Detecting Intracranial Hemorrhages: Can an Emerging AI Advance Have an Impact?

A 3D whole brain convolutional neural network could provide enhanced sensitivity and specificity for diagnosing intracranial hemorrhages on computed tomography, according to new research presented at the Society for Imaging Informatics in Medicine (SIIM) conference in Kissimmee, Fla.

Radiology researchers from Emory University suggested that the use of a 3D whole brain convolutional neural network (CNN) may not only improve the diagnosis of intracranial hemorrhages, but it could facilitate the classification of subarachnoid hemorrhages (SAHs) on non-contrast computed tomography (CT) as well.

In a new poster abstract presentation at the Society for Imaging Informatics in Medicine (SIIM) conference in Kissimmee, Fla., the study authors said their 3D whole brain CNN demonstrated an area under the curve (AUC) of 0.98, 93 percent sensitivity and 94 percent specificity in detecting intracranial hemorrhages.

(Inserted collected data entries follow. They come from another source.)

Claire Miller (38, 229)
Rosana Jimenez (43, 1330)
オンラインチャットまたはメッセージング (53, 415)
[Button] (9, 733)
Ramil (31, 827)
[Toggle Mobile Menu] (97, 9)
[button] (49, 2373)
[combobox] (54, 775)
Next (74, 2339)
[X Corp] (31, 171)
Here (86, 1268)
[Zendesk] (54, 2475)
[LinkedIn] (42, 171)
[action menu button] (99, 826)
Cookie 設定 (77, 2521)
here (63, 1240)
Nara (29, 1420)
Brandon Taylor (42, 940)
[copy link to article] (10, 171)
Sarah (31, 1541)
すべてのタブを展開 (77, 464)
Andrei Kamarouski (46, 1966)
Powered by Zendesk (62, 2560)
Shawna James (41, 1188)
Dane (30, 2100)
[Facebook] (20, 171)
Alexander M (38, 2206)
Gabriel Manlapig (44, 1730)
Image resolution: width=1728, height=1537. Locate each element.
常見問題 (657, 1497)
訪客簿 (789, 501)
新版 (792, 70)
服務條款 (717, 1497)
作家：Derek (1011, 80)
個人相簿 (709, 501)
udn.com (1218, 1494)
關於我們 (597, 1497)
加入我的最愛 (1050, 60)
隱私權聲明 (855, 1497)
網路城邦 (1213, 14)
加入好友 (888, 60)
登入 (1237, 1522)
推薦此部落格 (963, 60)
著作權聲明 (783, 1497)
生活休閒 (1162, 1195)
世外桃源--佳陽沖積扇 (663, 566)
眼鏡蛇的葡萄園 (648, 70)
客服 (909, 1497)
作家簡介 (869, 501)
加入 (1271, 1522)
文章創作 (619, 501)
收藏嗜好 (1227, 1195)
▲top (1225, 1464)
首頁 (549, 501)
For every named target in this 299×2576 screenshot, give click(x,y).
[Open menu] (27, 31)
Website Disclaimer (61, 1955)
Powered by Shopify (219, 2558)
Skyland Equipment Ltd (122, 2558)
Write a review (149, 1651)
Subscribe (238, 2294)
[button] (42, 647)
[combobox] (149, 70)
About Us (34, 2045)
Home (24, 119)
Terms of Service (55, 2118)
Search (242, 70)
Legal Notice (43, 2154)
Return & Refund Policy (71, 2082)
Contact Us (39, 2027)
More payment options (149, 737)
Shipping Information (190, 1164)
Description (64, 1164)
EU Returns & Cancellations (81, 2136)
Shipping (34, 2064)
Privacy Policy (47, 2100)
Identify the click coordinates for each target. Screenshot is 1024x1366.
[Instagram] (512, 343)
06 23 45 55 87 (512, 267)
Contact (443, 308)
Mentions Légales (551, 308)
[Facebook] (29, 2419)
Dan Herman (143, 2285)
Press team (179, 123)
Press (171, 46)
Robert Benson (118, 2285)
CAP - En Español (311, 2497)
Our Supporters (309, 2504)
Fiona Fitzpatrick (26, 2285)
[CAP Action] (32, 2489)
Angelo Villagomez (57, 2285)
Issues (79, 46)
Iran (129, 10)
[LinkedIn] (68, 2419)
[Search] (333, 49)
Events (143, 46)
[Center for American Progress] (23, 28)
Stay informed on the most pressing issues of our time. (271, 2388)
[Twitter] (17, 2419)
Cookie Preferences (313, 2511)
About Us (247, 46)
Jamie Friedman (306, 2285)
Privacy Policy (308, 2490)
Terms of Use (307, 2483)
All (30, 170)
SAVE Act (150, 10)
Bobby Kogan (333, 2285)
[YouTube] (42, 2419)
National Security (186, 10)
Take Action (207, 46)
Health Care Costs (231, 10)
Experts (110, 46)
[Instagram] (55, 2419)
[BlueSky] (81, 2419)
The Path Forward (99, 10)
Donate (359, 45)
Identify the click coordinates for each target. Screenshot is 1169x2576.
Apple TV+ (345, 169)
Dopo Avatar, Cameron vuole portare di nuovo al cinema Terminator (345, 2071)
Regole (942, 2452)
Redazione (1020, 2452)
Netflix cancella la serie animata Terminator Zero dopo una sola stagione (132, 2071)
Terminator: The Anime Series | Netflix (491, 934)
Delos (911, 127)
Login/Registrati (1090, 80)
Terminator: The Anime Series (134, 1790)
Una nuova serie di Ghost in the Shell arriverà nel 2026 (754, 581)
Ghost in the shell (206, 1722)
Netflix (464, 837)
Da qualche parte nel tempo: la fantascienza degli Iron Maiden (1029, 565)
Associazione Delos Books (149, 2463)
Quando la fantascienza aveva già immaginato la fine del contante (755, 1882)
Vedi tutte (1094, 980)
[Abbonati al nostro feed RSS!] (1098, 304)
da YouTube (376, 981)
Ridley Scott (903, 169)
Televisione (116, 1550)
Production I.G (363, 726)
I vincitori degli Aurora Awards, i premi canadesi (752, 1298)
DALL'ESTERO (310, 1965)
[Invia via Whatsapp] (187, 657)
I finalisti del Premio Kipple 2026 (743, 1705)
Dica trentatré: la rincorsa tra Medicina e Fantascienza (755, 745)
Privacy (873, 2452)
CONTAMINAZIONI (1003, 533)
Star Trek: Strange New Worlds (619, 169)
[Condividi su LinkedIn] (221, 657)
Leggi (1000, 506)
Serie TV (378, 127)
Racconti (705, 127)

Acknowledging previous research that demonstrated the relationship between SAH and aneurysmal rupture location, the study authors were intrigued by the potential ability of a CNN to diagnose intracranial hemorrhages and differentiate between aneurysmal and non-aneurysmal SAHs.

“ … The additional spatial context afforded by a 3D neural network architecture may enable downstream classification of aneurysmal subarachnoid hemorrhages (aSAHs) versus non-aneurysmal subarachnoid hemorrhages (naSAHs),” wrote Ranliang Hu, M.D., the director of stroke imaging and the associate program director of the neuroradiology fellowship in the Division of Neuroradiology at the Emory University School of Medicine, and colleagues.

Accordingly, the researchers trained their 3D whole brain CNN with a combination of an intracranial hemorrhage data set from the Radiological Society of North America (RSNA) and institutional data sets of catheter angiography proven aneurysmal subarachnoid hemorrhages (aSAH) and non-aneurysmal subarachnoid hemorrhages (naSAH).

After refining their CNN model to test for the detection of naSAH and aSAH, Hu and colleagues found an AUC of .95, 89 percent sensitivity and 86 percent specificity for diagnosing naSAH. The CNN model also had an AUC of .83, 77 percent sensitivity and 81 percent specificity for diagnosing aSAH, according to the poster abstract.